**What is needed**
Write out exactly the lines below from the one containing "Task: Click the 输出目录 path input field" to the last, both ends kept, and nothing more; skip all pictures.

(Stored items)
════
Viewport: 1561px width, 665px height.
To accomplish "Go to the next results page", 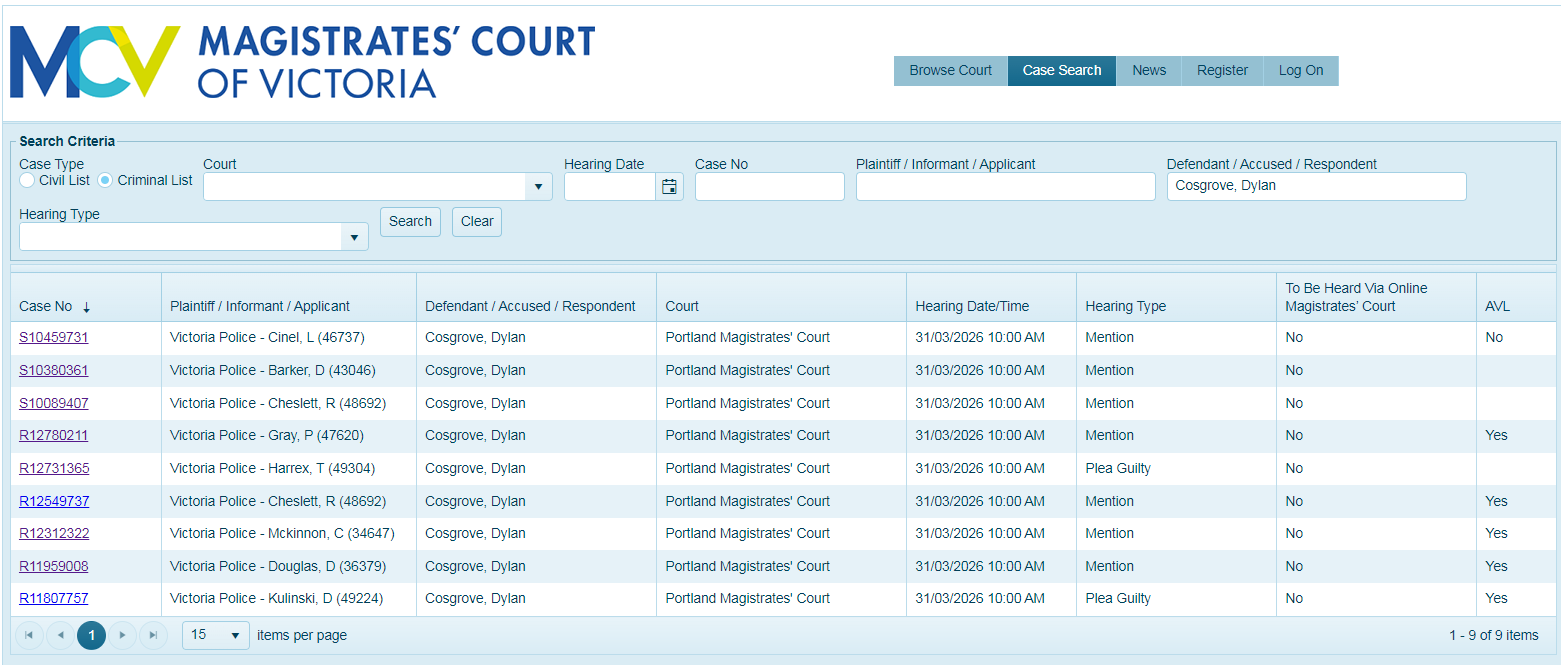I will click(122, 635).
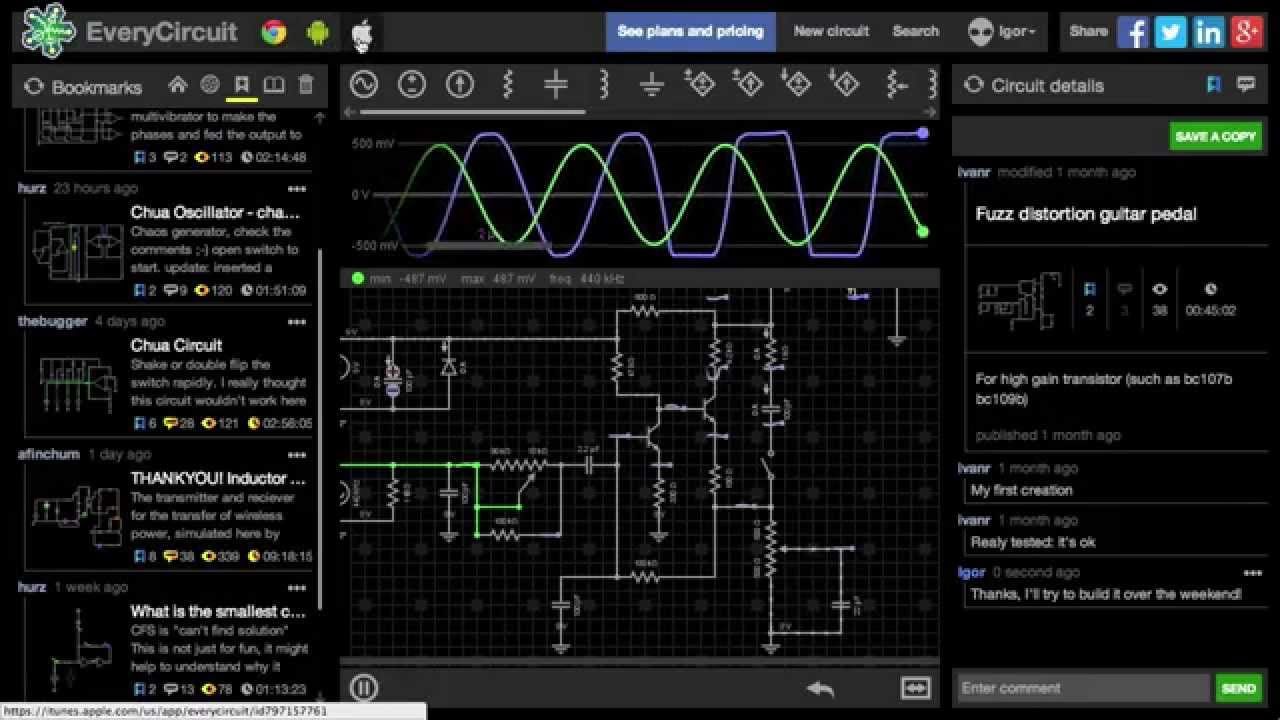Click SAVE A COPY
The width and height of the screenshot is (1280, 720).
click(x=1216, y=135)
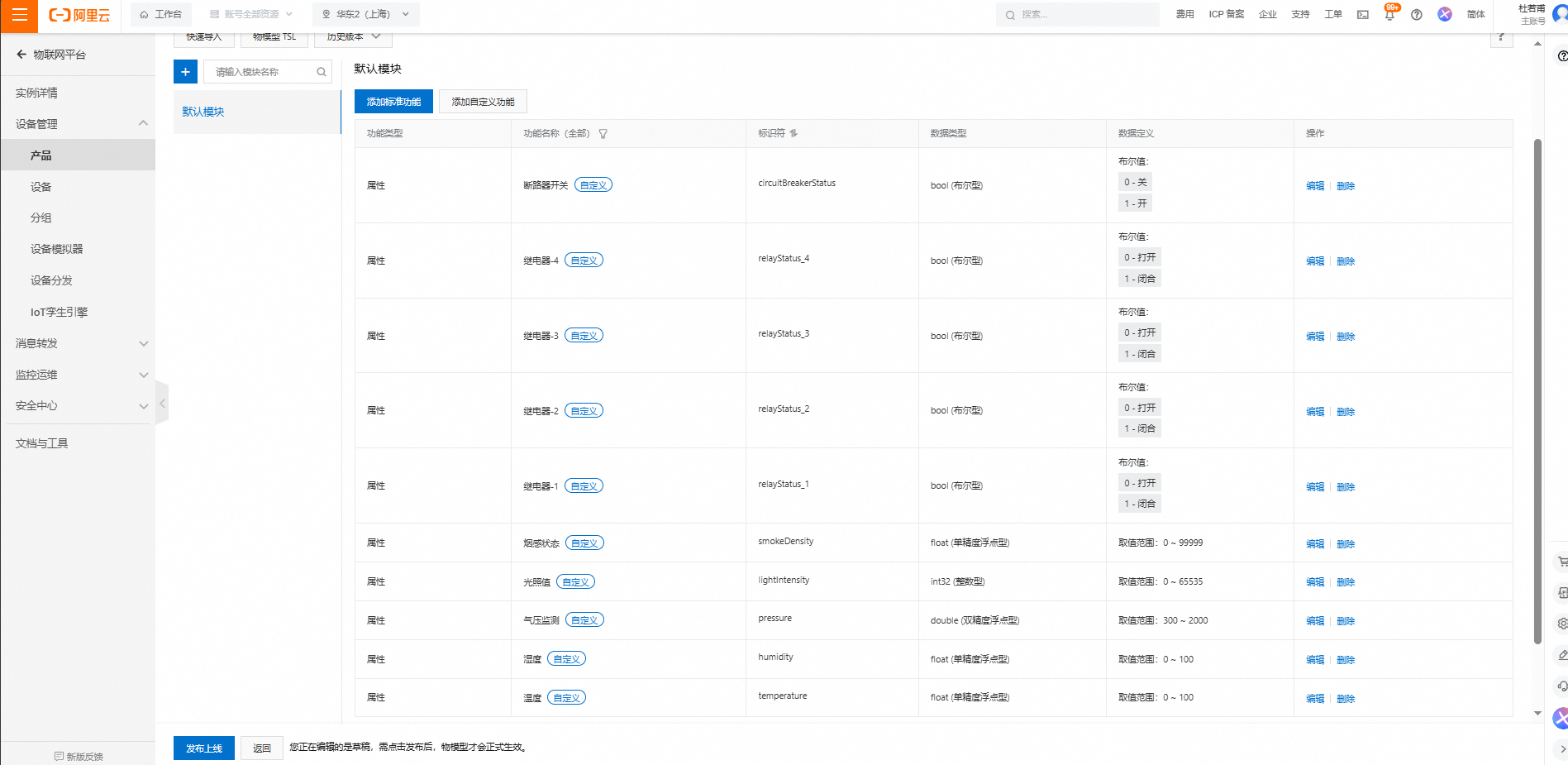The height and width of the screenshot is (765, 1568).
Task: Expand the 消息转发 menu section
Action: [143, 343]
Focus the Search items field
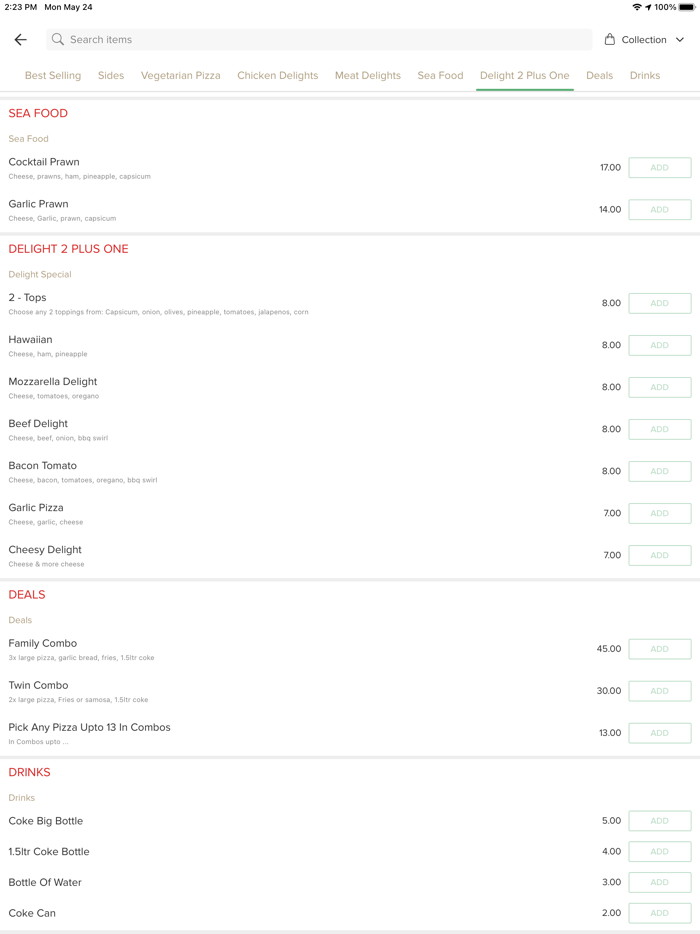 coord(320,40)
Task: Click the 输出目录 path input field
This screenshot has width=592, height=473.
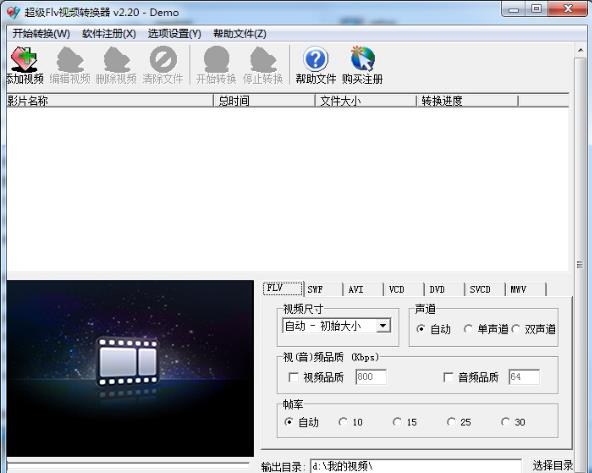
════
**Output for this exercise**
Task: Click the 输出目录 path input field
This screenshot has width=592, height=473.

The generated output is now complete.